Merrill Lynch reiterated a Buy rating and raised its price target to $2,330 from $2,160, which implies upside of 23% from the most recent closing price of $1,891.30.

According to the brokerage firm, Amazon has strong growth prospects in 2020 with improving delivery capabilities and still low cloud penetration. Merrill Lynch noted that Amazon remains earliest in its penetration curves among the FANG stocks, with a positive revenue mix shift for margins.

Merrill Lynch gave its 2020 full-year estimates as $329 billion in revenue and $45 billion EBITDA, compared to the consensus of $330 billion in revenue and $49 billion in EBITDA. While Amazon should generate $4.7 billion of incremental profit from AWS and advertising growth to work with in 2020, the firm thinks investment in free one-day shipping (plus investment in retail/grocery) will be deeper than street estimates. While first-quarter guidance could be a risk, Merrill Lynch thinks investors will see the margin bottom and that the stock starts to gain momentum in the spring.

Investment positives for Amazon in 2020 were given as follows:

1) Amazon’s eCommerce and Cloud position is strong, with both markets still very early on penetration curves; 2) Our survey results show Amazon has a big lead at the top-offunnel for eCommerce, and churn intentions remain low; 3) Free One-Day shipping accelerates unit & GMV growth, with grocery also ramping; 4) Both AWS and retail margin comps ease significantly in 2Q/3Q 2020; and 5) New categories & shipping opportunities opening up, driven by local fulfilment build.

[nativounit]

Janney Capital believes that there is still a very large number of stocks (both large and small-cap) that appear to be emerging out of attractive multimonth bases (in some cases, multiyear bases). As the secular bull cycle progresses in the years ahead, these emerging bases will contribute more to the overall breadth and total return in the advance of equities in its view.
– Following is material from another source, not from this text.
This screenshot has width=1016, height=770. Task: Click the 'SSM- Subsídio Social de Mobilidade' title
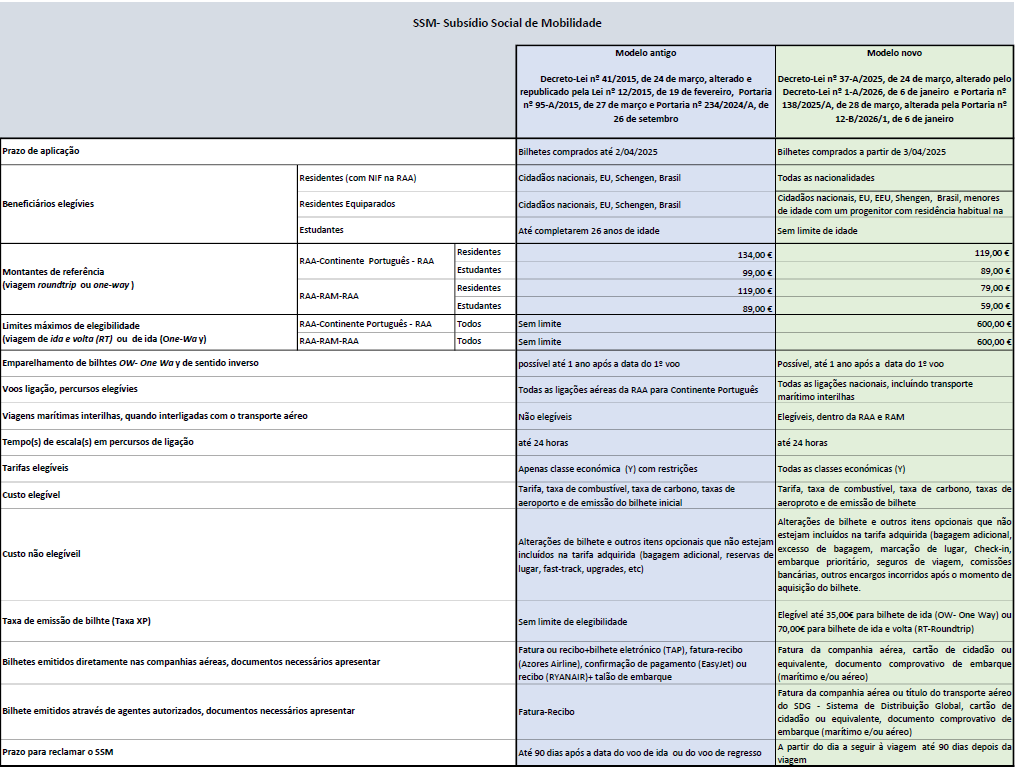507,23
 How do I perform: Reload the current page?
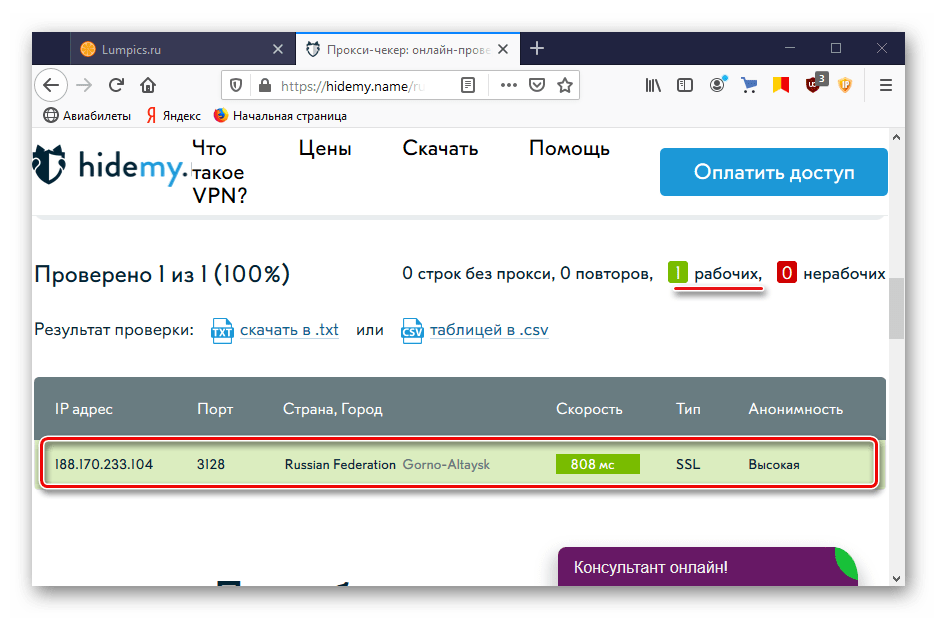click(116, 86)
The firm further detailed:

One such emerging base now happens to be Amazon, which commands a high degree of influence over benchmarks like the market-cap weighted S&P 500. This stock has actually been a notable underperformer in recent months (actually for a good chunk of 2019), but is starting to show signs of gearing up once again. Amazon plays well into our demographic thesis- which shows the consumer base growing against strong labor force data (Boomer, GenXer, Millennial- 68% of the entire population), wage growth (especially within the younger / Millennial cohort), and household formation set to reach new all-time highs in less than a decade.

Janney likes the stock to rally back to its previous highs just north of $2,000, which generates a potential nominal gain of roughly 8%. However, a breakout above the prior highs would be very bullish and could likely lead to measured moves toward the $3,100 range on an intermediate- to longer-term basis. Janney would maintain long exposure above $1,700 support from here.

Shares of Amazon traded down 1% to $1,869.00 on Tuesday, in a 52-week range of $1,566.76 to $2,035.80. The consensus price target is $2,167.61.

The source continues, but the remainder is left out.